Я пытаюсь наполнить произошедшее хоть каким-то смыслом. Хочу, чтобы он меня понял. Но, честно говоря, не уверена в том, что получается.
Внутри меня с безумной скоростью и пульсирующим гулом циркулирует кровь. Дыхание надсадное и учащенное. Все процессы на пределе. Боясь пропустить какую-либо реакцию Саульского, неотрывно смотрю ему в лицо.
— Когда ты узнала о взрыве и своей смерти?
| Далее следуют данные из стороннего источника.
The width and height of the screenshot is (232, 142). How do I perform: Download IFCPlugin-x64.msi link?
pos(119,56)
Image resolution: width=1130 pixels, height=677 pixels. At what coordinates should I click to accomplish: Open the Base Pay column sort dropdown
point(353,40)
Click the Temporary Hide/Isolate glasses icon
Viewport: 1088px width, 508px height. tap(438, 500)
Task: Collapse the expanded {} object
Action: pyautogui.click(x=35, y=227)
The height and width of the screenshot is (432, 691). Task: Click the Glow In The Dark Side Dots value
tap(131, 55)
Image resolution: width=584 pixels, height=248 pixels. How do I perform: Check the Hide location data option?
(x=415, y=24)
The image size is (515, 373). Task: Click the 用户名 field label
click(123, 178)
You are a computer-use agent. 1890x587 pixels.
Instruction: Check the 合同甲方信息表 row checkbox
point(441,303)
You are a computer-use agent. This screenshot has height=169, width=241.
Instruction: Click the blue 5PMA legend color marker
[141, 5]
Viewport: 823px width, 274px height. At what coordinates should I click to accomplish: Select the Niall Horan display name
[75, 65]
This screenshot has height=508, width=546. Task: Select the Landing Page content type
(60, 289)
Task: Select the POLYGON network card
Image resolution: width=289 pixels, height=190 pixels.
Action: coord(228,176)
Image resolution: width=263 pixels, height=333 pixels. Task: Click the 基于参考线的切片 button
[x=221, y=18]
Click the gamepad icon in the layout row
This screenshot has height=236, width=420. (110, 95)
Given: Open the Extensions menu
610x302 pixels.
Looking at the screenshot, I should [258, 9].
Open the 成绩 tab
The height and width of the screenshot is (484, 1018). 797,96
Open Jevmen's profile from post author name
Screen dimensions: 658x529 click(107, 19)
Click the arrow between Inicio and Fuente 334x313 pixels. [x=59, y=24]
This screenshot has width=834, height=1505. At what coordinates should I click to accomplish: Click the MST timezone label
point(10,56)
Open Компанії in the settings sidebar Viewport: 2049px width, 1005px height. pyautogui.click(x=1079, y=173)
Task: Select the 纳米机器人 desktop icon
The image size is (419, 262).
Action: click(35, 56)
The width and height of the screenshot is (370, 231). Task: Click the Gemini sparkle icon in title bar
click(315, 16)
— Совсем недавно… — приглушенно отвечаю я. — Рискнула, наконец, связаться с Савельевой. Зашла на ее страничку в соцсети. Листала фотки, просматривала стену, предавалась ностальгии… Пока не наткнулась на свою собственную фотографию. С черной лентой в уголке, — всплескивая руками, нервно смеюсь. — Сказать, что я была в шоке — ничего не сказать. Только тогда я и загуглила новости годичной давности.
Саульский сдержанно кивает и, опуская голову, прикрывает ладонью глаза. Пару секунд молчит. А потом опускает руку и повторяет вопрос, который уже задавал мне вчера:
— Так почему ты вернулась, Юля?
— Я узнала, что ты… В поисках виновного ты полгорода перебил, Рома, — не успеваю остудить эмоции, они наполняют голос надрывными нотками.